Exercise requirements: From the data below, copy exactly the lines that lie between the one holding "Screen dimensions: 736x552" and the one holding "Focus the AIXBT", including both, and nothing more.

Extracted data:
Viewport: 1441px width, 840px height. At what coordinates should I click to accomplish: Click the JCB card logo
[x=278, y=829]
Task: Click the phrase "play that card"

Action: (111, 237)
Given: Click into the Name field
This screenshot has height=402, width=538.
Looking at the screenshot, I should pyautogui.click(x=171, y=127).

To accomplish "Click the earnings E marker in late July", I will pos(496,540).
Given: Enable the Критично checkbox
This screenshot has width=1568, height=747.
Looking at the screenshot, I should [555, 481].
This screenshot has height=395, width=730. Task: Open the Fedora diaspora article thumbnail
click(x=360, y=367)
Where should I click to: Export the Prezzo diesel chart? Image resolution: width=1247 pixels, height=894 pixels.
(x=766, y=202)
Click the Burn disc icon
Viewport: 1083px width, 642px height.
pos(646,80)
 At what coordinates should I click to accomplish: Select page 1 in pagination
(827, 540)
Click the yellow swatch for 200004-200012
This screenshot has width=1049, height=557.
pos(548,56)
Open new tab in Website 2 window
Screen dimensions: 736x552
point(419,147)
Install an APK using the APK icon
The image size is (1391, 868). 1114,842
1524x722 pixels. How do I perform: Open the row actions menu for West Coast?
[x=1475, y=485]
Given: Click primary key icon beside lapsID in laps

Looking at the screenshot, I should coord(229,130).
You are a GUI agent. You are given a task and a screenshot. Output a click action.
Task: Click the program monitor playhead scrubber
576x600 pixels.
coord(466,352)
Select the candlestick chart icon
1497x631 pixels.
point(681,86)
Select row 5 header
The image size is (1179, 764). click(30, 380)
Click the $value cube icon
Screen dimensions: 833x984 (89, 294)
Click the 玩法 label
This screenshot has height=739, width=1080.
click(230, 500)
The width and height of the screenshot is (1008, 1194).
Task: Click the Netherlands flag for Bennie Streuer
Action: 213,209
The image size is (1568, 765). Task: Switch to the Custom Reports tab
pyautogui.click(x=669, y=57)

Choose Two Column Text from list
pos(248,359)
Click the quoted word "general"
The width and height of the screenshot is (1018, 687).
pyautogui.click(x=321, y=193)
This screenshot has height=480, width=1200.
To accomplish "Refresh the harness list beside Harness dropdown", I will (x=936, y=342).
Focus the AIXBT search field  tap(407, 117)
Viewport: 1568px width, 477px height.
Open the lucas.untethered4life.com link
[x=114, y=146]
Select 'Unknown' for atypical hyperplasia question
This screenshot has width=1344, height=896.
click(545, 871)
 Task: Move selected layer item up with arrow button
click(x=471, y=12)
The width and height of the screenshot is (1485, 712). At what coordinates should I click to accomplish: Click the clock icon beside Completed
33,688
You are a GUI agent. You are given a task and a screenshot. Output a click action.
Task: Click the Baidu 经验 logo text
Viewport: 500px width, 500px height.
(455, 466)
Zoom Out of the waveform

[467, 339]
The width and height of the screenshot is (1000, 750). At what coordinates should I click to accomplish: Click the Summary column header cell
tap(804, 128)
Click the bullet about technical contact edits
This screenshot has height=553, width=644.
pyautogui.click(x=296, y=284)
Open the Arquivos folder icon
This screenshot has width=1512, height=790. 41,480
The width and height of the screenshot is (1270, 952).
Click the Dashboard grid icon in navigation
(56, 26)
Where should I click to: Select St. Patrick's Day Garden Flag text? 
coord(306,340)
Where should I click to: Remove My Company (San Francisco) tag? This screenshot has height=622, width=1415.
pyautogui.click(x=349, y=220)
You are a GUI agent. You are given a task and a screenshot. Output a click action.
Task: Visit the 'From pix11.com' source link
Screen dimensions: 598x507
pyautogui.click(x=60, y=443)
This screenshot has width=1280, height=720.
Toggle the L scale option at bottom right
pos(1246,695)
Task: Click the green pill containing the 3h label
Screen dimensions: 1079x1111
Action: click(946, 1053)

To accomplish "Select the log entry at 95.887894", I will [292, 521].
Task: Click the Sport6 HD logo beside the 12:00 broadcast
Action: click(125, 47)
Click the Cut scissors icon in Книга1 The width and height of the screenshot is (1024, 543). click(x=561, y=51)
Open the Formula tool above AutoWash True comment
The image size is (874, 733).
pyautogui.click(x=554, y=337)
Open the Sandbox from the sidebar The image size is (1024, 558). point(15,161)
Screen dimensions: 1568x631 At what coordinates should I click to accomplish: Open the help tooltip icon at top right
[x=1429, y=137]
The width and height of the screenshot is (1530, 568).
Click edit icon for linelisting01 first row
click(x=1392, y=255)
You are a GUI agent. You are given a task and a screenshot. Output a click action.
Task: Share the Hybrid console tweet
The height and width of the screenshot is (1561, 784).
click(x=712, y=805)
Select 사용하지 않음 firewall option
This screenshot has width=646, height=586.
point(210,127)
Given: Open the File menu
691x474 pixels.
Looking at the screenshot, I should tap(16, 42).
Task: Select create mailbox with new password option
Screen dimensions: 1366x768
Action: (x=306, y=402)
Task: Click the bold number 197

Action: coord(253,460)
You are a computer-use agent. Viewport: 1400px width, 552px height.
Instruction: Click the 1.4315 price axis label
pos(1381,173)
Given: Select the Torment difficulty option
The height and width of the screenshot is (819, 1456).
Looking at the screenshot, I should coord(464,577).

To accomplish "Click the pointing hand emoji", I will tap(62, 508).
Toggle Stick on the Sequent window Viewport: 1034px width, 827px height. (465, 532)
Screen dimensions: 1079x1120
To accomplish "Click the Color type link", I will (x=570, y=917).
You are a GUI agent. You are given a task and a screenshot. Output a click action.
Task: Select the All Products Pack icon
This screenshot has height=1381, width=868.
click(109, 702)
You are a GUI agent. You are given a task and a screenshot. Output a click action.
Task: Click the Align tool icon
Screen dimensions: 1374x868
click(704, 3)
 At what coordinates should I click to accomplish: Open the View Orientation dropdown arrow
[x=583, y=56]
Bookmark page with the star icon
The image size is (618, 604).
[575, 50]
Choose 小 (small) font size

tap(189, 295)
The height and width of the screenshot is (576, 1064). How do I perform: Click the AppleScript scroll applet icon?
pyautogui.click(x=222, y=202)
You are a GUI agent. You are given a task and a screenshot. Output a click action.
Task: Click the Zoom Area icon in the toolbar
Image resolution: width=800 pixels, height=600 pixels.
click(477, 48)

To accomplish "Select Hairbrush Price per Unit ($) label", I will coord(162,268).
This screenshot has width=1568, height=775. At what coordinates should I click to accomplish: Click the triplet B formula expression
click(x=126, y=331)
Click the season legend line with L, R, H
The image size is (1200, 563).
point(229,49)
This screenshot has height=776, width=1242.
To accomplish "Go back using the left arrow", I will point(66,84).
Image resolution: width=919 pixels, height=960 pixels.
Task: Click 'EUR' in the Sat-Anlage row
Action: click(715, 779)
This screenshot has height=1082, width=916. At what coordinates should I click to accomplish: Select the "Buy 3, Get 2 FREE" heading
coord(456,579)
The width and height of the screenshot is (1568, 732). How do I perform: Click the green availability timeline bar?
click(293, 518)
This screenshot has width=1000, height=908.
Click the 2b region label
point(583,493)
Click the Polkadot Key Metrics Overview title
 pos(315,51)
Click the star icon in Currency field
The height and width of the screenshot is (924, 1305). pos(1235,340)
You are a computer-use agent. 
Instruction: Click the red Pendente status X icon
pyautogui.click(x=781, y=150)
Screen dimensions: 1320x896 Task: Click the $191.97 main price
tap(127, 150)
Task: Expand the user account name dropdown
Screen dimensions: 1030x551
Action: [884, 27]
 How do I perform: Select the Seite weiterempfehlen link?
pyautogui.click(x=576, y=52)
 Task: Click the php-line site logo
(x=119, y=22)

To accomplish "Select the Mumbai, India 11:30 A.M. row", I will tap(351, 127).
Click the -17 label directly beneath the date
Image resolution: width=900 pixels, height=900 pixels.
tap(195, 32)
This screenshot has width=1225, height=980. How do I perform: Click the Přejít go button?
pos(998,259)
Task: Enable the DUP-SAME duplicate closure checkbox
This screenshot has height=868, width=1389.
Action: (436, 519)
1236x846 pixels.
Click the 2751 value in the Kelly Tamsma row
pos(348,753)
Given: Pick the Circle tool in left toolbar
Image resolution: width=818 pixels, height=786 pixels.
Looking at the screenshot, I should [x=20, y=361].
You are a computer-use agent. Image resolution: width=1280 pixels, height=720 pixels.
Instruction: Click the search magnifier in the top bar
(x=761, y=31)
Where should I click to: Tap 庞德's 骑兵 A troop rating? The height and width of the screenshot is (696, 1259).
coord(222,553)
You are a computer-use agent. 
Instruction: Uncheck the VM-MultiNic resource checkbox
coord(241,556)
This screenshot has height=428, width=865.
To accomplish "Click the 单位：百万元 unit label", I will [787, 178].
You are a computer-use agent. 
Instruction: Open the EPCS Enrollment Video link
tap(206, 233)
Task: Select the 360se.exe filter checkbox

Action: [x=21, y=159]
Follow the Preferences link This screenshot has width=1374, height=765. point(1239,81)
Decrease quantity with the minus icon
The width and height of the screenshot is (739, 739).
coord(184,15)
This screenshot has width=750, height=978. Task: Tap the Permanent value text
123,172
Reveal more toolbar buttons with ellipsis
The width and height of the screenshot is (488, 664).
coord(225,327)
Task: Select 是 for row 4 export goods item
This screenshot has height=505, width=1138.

Task solution:
Screen dimensions: 736x552
point(419,147)
Install an APK using the APK icon
The image size is (1391, 868). 1114,842
1524x722 pixels. How do I perform: Open the row actions menu for West Coast?
[x=1475, y=485]
Given: Click primary key icon beside lapsID in laps

Looking at the screenshot, I should coord(229,130).
You are a GUI agent. You are given a task and a screenshot. Output a click action.
Task: Click the program monitor playhead scrubber
576x600 pixels.
coord(466,352)
Select the candlestick chart icon
1497x631 pixels.
point(681,86)
Select row 5 header
The image size is (1179, 764). click(30, 380)
Click the $value cube icon
Screen dimensions: 833x984 (89, 294)
Click the 玩法 label
This screenshot has height=739, width=1080.
click(230, 500)
The width and height of the screenshot is (1008, 1194).
Task: Click the Netherlands flag for Bennie Streuer
Action: 213,209
The image size is (1568, 765). Task: Switch to the Custom Reports tab
pyautogui.click(x=669, y=57)

Choose Two Column Text from list
pos(248,359)
Click the quoted word "general"
The width and height of the screenshot is (1018, 687).
pyautogui.click(x=321, y=193)
This screenshot has height=480, width=1200.
To accomplish "Refresh the harness list beside Harness dropdown", I will (x=936, y=342).
Focus the AIXBT search field  tap(407, 117)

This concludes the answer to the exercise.